> Seitenausschnitt:
Als Kind war es schaurig-schön, einen Luftballon steigen zu lassen. Ich wollte ihn fliegen sehen. Aber nicht wirklich loslassen, ohne zu wissen, wo er landet. Heute hat das Steigenlassen von Ballonen für mich einen bitteren Nachgeschmack, weil ich weiss: Wenn sie ihren Flug nicht zufällig im Mülleimer beenden, verschmutzen sie die Umwelt. Umso spannender ist das Redesign von Maxwell Ashford. Der Designer hat ein Objekt namens «Bamana» entworfen, das dieselbe magische Wirkung eines Luftballons haben kann und umweltfreundlich ist.

«Bamana» kann zwar nicht fliegen, aber schweben. Das Hängeobjekt eignet sich für drinnen und draussen. Es enthält weder Klebstoffe noch Kunststoffe und setzt sich aus einzelnen kleineren Objekten zusammen. Diese werden aus recyceltem Papier und Abwasser geformt, mit pflanzlichen Lebensmittelfarben eingefärbt und am Ende mit Konfetti aus recyceltem Papier gefüllt. Das Material kann sich im nassen Zustand zersetzen oder mit dem Haushaltspapier entsorgt werden.

> Gespeicherte Daten:
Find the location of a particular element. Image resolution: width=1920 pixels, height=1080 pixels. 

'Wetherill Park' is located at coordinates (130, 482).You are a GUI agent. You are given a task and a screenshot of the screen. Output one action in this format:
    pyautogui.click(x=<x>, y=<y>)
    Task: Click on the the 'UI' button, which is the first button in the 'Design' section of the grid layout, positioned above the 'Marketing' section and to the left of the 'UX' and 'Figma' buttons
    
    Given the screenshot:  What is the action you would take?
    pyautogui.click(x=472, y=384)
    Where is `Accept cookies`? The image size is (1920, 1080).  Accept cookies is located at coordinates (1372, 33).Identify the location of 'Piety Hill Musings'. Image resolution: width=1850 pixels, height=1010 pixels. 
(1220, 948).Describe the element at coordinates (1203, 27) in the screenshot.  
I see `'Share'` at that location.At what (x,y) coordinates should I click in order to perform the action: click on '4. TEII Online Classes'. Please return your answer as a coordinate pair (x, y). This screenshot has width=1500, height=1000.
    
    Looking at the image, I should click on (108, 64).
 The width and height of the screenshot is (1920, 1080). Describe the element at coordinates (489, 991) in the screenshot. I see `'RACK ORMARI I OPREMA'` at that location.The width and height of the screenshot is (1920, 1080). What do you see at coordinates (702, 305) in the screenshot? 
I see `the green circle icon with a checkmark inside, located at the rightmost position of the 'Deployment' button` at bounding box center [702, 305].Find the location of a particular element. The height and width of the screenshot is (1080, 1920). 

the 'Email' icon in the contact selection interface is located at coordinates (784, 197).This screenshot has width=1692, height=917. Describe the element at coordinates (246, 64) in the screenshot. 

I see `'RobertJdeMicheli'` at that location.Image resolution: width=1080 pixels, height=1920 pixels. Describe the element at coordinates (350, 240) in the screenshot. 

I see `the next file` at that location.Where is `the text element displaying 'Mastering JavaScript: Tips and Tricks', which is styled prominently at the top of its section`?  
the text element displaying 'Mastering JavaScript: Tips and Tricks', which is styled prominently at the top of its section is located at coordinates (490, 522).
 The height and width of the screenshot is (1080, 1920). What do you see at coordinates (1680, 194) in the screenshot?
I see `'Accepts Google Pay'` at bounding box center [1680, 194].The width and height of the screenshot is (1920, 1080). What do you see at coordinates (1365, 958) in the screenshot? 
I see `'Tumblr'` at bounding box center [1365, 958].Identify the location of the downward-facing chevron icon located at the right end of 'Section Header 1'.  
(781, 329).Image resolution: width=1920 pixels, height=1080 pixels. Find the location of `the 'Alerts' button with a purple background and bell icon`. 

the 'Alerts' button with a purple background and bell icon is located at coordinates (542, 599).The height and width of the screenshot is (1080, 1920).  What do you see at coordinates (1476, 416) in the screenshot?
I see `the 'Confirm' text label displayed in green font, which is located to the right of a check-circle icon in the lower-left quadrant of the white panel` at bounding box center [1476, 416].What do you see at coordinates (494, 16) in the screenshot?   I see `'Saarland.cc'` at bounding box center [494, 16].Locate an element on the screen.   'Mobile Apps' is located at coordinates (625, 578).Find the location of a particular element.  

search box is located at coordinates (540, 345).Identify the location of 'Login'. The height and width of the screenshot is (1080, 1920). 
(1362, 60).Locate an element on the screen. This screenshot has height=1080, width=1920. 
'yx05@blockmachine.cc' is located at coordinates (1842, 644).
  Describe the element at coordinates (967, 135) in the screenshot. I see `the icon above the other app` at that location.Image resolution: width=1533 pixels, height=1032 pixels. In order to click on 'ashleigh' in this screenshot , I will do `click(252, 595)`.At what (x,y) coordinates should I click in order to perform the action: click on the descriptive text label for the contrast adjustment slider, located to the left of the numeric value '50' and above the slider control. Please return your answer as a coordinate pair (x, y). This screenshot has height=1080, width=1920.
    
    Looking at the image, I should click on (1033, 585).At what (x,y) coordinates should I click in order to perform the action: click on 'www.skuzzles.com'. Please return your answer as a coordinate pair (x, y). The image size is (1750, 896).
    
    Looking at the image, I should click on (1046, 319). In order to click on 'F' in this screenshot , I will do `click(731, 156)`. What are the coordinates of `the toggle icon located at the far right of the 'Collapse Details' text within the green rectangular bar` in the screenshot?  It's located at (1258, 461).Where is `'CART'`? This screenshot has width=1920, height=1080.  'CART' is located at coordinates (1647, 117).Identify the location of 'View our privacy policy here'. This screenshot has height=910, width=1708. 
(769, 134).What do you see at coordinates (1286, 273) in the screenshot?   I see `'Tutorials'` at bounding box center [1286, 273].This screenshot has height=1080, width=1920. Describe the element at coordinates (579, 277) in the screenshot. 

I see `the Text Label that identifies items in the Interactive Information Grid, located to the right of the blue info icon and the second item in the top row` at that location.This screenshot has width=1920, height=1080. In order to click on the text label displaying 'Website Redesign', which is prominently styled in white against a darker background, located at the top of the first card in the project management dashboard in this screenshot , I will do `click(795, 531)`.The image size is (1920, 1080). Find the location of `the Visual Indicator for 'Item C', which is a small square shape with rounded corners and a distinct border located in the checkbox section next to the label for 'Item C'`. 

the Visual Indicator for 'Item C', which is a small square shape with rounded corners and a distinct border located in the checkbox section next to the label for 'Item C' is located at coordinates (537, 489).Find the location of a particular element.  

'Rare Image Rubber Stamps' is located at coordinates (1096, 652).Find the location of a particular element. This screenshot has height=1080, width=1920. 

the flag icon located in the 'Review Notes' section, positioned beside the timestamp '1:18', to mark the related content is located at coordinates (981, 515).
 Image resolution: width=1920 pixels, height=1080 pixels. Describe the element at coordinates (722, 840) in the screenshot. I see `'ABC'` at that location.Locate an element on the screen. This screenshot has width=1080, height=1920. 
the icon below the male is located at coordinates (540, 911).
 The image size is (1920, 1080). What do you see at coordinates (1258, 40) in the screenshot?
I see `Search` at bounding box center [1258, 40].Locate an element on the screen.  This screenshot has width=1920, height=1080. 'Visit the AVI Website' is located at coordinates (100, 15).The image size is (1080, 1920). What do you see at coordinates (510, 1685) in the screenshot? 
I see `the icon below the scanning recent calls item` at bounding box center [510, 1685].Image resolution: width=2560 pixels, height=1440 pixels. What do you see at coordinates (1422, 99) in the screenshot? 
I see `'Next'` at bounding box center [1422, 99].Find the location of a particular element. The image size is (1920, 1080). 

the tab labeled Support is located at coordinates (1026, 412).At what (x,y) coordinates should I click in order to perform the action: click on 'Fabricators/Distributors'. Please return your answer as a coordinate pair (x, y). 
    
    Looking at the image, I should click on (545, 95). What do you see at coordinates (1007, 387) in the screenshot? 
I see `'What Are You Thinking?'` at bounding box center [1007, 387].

> Aufgabe:
Tippe den Text über das Hängeobjekt «Bamana» vollständig und ohne jede Änderung ab. Die Daten werden nicht benötigt.

> Erwartete Ausgabe:
Als Kind war es schaurig-schön, einen Luftballon steigen zu lassen. Ich wollte ihn fliegen sehen. Aber nicht wirklich loslassen, ohne zu wissen, wo er landet. Heute hat das Steigenlassen von Ballonen für mich einen bitteren Nachgeschmack, weil ich weiss: Wenn sie ihren Flug nicht zufällig im Mülleimer beenden, verschmutzen sie die Umwelt. Umso spannender ist das Redesign von Maxwell Ashford. Der Designer hat ein Objekt namens «Bamana» entworfen, das dieselbe magische Wirkung eines Luftballons haben kann und umweltfreundlich ist.

«Bamana» kann zwar nicht fliegen, aber schweben. Das Hängeobjekt eignet sich für drinnen und draussen. Es enthält weder Klebstoffe noch Kunststoffe und setzt sich aus einzelnen kleineren Objekten zusammen. Diese werden aus recyceltem Papier und Abwasser geformt, mit pflanzlichen Lebensmittelfarben eingefärbt und am Ende mit Konfetti aus recyceltem Papier gefüllt. Das Material kann sich im nassen Zustand zersetzen oder mit dem Haushaltspapier entsorgt werden.